Neil approvingly pulled out some key points. Rather than simply report on yesterday’s budget setting council or rehash the speech I had prepared on my blog I thought I might respond to Neil instead.

Neil,

Welcome to blogging in Ealing. I would like to comment on the points you raise:

■£66,000,000 cut in funding from central government over the next 10 years.

Apparently £7.3 million of this number is the growth items in Labour’s own budget. In four budgets we put in £40 million of growth. You did not hear us describing this as £40 million of Labour government cuts. The £66 million figure is just nonsense. The actual, real cuts are a fraction of this and tiny compared to the council’s £1 billion plus spending every year (look it up, happy to explain it). For instance, adding £1.5 million to parking charges is no kind of cut.

■A council tax freeze as promised in Labour manifesto.

This freeze is paid for by £3.1 million per annum for four years provided by central government – otherwise council tax would have to go up by 2.5%. This is the 18th year that Ealing has set a council tax (it was the community charge before that!). Labour has set the council tax 13 times in that time. We welcome the first ever freeze from Labour. We froze for two years and kept rises down to 1.9% for two years before that. Practically every London council froze last year and this year. No big deal!

■Allocation of £45,000,000 in the capital budget to provide extra primary school places.

This of course carries on the existing programme which sought to provide the extra places required with high quality classrooms. The council has no choice about providing these places but we are happy that the new administration is extending this programme in the same way that we did. We are concerned that the programme may still not be big enough. The population curve keeps tilting upwards and numbers may well need to be revised again. Watch this space. We shouldn’t be thinking about £5.5 million for a car park in Southall until this question has been bottomed out.
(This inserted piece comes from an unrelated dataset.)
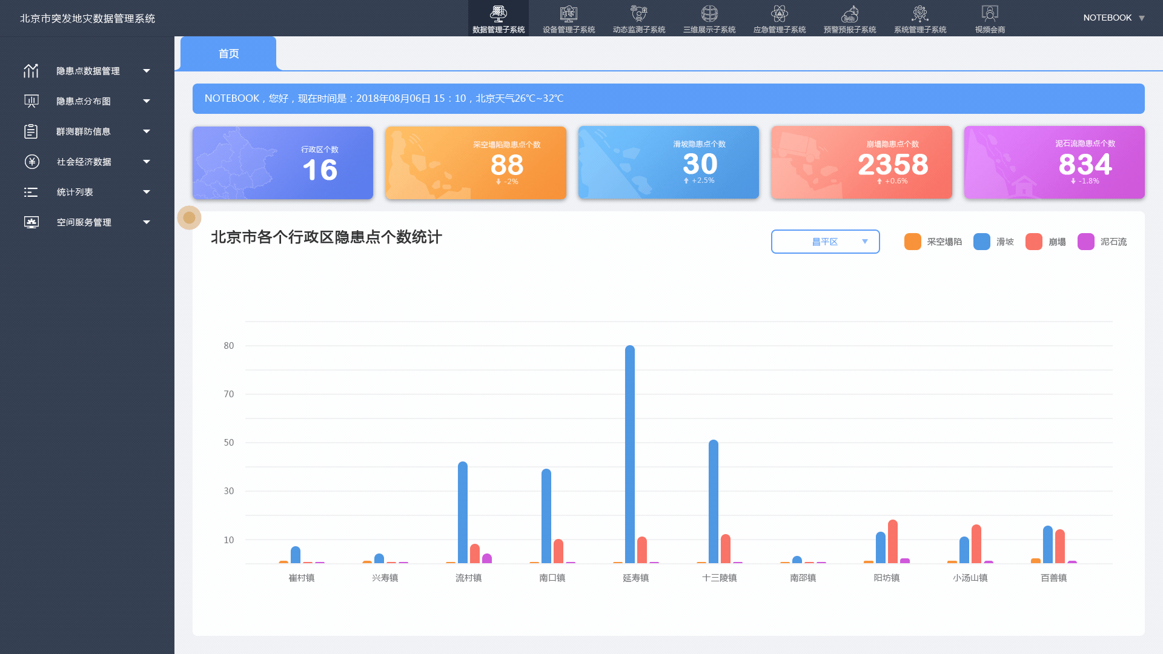Expand the 隐患点数据管理 sidebar menu
The image size is (1163, 654).
(87, 71)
■Money to recruit more social workers to tackle the shortage of front line staff in that area.

You are quite right. £232K added in this area. To put this in context the previous administration put in £4.8 million of growth into childrens services over four years.

■Plans to share services with other London boroughs to improve efficiency.

The only shared services proposal specifically mentioned in the budget is a future, undeveloped proposal in the area of HR. People have been talking about this for years so this is very disappointing. Under the previous Tory administration a joint procurement exercise in adults through the West London Alliance yielded about £1 million in savings. A larger, similar project in the area of childrens seems to have been kicked into the long grass. All the senior Labour team would have been aware over two years ago that there was going to have to be a radical re-structuring of the council. There is no excuse for moving so slowly on this.

■Investment in the council’s computer systems and plans to reduce office space to increase efficiency and provide value for money.

You are talking about £4.6 million of capital spending on these items plus £8.7 million (net, ie not the whole bill) on new offices. So £13.3 million of capital spending on the council machine. This shows somewhat distorted priorities and makes the opposition wonder if this is not a budget for the council officers rather than Ealing residents. Maybe the Labour cabinet are just not bright enough to spot producer interests at work?

■A reduction in the number of senior staff to reduce costs

You may not be aware but answers to questions 40-42 at the October council meeting showed that the council has 98 senior staff who cost £9.7 million a year. At the OSC meeting on 2nd December the chief executive of the council confirmed to me that the current budget proposals involved losing 7 out of 77 of the service head tier of management and none from the other tiers. So a 9% cut in middle management headcount compared to the 50% cuts in frontline services such as envirocrime officers and rangers. Again we see the producer interests at work. The officer class protected.